- THE TASK
Copy nothing from the entries below except the lines from the one containing "GB (26, 71)" through the one containing "IT (24, 103)", and copy those exactly.

WORKING DATA section start

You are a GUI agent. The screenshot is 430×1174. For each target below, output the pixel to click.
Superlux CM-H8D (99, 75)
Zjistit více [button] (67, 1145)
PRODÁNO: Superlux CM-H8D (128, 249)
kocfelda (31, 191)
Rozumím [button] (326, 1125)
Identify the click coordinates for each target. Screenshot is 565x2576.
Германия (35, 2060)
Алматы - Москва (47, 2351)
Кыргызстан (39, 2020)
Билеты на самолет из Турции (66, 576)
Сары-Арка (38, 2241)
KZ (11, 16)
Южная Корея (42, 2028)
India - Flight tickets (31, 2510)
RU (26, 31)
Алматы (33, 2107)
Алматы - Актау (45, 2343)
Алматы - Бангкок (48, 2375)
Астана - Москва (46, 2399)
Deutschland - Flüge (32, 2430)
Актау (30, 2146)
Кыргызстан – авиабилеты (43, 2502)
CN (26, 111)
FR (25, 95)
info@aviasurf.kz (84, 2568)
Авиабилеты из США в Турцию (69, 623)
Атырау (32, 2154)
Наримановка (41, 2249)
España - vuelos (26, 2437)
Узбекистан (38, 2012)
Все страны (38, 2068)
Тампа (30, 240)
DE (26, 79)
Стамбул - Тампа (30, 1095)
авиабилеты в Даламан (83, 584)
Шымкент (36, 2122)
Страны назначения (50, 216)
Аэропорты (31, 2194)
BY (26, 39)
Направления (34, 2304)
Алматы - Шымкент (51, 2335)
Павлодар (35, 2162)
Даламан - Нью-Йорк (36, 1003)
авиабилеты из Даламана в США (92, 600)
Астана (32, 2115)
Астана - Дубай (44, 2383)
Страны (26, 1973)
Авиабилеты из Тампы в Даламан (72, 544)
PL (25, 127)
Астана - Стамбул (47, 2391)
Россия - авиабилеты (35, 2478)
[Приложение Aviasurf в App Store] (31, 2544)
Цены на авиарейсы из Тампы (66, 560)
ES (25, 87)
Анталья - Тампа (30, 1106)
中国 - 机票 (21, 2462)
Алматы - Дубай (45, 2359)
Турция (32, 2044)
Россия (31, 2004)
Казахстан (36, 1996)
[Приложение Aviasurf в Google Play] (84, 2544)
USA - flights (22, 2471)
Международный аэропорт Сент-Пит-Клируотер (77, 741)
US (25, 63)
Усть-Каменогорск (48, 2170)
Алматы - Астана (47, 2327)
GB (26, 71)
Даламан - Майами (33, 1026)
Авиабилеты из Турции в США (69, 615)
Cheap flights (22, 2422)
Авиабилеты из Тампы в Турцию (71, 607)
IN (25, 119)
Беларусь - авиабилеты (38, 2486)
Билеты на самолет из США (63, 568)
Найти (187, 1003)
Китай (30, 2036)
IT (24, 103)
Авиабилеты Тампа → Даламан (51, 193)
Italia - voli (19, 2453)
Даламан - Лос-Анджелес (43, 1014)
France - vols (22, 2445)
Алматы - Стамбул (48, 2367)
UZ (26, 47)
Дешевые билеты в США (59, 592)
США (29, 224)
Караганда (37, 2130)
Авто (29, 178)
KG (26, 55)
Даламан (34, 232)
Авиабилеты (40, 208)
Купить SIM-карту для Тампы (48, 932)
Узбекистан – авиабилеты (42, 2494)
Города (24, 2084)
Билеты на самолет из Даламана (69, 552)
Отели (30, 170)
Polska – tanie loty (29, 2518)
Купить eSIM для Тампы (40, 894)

WORKING DATA section end

- EXERCISE OUTPUT
GB (26, 71)
Даламан - Майами (33, 1026)
Авиабилеты из Турции в США (69, 615)
Cheap flights (22, 2422)
Авиабилеты из Тампы в Турцию (71, 607)
IN (25, 119)
Беларусь - авиабилеты (38, 2486)
Билеты на самолет из США (63, 568)
Найти (187, 1003)
Китай (30, 2036)
IT (24, 103)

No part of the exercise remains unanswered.